#### [SOURCE MATERIAL]

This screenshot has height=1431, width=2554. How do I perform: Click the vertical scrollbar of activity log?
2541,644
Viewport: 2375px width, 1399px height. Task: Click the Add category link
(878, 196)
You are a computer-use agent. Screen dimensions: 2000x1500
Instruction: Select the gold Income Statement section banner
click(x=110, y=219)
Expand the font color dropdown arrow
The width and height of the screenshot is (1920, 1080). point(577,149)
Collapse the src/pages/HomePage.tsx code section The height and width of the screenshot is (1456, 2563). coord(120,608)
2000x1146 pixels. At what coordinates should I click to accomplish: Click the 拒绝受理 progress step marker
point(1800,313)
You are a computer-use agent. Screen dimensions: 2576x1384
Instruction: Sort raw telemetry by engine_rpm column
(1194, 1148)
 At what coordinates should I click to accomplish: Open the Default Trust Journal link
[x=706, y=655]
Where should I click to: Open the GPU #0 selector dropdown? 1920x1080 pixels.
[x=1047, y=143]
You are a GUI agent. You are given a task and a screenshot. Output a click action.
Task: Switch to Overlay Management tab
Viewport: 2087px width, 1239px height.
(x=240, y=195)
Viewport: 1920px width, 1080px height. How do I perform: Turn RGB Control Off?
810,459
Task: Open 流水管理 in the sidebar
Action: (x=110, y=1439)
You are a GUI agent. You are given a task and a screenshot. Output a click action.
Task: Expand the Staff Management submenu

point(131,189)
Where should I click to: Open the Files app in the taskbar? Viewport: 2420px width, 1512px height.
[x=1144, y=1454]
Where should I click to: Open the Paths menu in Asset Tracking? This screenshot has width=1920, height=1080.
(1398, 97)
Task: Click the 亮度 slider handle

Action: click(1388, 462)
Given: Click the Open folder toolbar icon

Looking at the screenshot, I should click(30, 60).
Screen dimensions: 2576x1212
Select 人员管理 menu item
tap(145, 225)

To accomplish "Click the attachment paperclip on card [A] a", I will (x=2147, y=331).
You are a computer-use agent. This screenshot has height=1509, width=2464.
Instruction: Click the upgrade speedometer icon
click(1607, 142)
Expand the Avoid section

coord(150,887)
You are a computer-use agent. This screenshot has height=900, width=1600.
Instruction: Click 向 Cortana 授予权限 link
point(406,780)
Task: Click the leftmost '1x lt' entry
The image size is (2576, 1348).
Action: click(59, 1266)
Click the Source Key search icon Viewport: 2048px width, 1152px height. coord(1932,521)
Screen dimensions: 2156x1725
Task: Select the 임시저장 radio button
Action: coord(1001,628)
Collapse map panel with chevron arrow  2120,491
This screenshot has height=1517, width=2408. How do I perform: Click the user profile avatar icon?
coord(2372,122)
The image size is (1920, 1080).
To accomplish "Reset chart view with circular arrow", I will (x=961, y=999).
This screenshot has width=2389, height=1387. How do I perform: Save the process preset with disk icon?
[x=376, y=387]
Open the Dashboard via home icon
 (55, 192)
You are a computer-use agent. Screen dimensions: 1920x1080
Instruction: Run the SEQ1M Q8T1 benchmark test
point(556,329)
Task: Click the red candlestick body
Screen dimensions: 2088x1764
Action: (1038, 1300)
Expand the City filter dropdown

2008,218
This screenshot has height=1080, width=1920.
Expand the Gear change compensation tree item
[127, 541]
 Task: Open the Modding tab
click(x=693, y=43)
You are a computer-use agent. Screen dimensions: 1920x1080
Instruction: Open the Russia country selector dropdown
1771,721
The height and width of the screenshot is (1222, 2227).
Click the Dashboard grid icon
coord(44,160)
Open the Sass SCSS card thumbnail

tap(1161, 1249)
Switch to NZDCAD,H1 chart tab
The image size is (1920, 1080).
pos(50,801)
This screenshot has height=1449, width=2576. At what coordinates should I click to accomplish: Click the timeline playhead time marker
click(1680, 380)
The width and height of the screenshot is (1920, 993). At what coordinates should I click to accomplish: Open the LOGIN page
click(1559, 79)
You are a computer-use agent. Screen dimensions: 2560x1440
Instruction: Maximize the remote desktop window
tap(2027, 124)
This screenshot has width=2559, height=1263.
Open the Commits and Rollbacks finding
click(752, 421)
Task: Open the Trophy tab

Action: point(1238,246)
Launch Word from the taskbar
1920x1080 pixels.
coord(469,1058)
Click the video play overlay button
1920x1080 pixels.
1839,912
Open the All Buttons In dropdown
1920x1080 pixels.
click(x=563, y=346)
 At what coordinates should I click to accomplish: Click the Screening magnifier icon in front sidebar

#### [TO DO]
Among the entries above, how many lines include the word "Collapse"? Give the number with no comment.

#### [YOUR SOLUTION]
2